Try it:
Keep only the lines that hold the string "will", filtering out the rest of the entries below.

========

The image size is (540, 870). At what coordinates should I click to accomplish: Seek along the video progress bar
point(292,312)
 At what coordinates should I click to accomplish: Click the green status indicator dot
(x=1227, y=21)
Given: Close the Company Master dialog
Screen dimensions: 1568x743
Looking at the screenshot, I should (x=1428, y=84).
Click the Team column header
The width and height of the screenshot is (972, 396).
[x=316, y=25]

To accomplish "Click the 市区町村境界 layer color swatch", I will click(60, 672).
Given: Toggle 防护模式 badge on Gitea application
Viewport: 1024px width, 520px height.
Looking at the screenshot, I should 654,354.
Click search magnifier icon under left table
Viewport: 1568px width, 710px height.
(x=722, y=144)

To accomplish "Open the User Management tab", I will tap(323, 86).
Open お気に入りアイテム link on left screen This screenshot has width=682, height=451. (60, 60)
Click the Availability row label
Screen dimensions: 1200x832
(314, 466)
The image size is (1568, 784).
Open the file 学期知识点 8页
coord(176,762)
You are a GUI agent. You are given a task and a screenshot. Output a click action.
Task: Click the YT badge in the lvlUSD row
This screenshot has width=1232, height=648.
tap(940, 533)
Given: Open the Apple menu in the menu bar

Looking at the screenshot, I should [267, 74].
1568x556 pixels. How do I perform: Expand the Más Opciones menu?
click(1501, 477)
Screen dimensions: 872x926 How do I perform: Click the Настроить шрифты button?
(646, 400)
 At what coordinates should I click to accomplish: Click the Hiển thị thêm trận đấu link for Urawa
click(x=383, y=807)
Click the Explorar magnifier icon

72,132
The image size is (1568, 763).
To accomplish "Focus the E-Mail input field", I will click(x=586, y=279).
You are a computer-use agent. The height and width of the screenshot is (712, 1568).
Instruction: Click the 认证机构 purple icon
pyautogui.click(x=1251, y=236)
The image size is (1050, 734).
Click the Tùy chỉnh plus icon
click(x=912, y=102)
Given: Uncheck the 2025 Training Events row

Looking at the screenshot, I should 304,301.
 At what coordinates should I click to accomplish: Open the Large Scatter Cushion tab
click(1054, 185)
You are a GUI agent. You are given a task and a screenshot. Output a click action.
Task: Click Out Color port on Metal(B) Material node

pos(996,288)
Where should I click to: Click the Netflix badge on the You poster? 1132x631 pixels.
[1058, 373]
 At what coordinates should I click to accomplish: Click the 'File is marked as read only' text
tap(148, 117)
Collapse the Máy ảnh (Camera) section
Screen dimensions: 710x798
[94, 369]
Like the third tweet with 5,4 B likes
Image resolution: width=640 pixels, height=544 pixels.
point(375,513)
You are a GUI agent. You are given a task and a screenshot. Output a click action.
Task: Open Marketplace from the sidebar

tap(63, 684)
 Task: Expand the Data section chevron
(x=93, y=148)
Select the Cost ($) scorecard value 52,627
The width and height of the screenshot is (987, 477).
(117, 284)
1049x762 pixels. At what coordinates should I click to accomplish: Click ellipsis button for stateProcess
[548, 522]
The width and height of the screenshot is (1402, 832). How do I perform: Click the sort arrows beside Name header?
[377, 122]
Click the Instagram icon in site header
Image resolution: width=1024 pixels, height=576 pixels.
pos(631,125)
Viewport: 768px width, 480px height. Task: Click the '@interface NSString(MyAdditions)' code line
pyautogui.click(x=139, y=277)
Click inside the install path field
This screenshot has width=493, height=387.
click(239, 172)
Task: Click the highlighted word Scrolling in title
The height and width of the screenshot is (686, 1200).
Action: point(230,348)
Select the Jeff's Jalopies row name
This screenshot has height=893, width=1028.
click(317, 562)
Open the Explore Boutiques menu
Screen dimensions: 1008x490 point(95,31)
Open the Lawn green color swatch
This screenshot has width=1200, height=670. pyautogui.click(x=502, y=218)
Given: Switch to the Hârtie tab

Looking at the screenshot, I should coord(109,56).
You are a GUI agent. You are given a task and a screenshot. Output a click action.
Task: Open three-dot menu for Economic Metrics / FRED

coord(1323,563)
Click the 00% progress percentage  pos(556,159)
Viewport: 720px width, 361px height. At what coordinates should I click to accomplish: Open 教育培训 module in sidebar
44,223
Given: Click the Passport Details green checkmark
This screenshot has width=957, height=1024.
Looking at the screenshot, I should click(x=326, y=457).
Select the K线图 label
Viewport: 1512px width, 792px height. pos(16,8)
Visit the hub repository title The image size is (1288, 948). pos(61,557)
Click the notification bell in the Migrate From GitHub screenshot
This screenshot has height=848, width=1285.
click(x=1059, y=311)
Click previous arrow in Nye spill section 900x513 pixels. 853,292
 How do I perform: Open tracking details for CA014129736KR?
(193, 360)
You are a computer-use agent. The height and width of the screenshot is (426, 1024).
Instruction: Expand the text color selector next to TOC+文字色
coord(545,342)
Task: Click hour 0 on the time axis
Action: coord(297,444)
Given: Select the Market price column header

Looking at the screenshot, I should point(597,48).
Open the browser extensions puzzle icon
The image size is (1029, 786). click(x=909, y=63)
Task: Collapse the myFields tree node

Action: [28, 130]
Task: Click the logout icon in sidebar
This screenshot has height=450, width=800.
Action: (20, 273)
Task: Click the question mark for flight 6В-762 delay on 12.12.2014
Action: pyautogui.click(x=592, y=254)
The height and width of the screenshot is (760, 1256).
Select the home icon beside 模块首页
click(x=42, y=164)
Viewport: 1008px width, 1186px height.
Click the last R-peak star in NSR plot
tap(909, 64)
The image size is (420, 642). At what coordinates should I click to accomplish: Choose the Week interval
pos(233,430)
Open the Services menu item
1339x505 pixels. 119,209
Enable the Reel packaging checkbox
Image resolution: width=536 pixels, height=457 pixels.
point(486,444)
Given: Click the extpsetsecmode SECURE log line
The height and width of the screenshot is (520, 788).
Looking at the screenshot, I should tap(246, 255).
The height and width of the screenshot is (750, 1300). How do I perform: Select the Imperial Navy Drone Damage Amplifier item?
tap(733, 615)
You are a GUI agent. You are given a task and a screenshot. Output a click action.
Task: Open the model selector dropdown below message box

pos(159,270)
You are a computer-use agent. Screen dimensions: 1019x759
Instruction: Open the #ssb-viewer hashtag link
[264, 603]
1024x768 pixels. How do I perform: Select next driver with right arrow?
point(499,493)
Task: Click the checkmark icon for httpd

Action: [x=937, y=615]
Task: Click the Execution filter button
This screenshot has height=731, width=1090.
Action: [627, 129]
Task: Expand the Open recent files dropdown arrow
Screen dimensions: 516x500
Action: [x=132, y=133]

========

Response to this task:
To accomplish "Click the 市区町村境界 layer color swatch", I will click(60, 672).
To accomplish "Open the User Management tab", I will tap(323, 86).
To accomplish "Focus the E-Mail input field", I will click(x=586, y=279).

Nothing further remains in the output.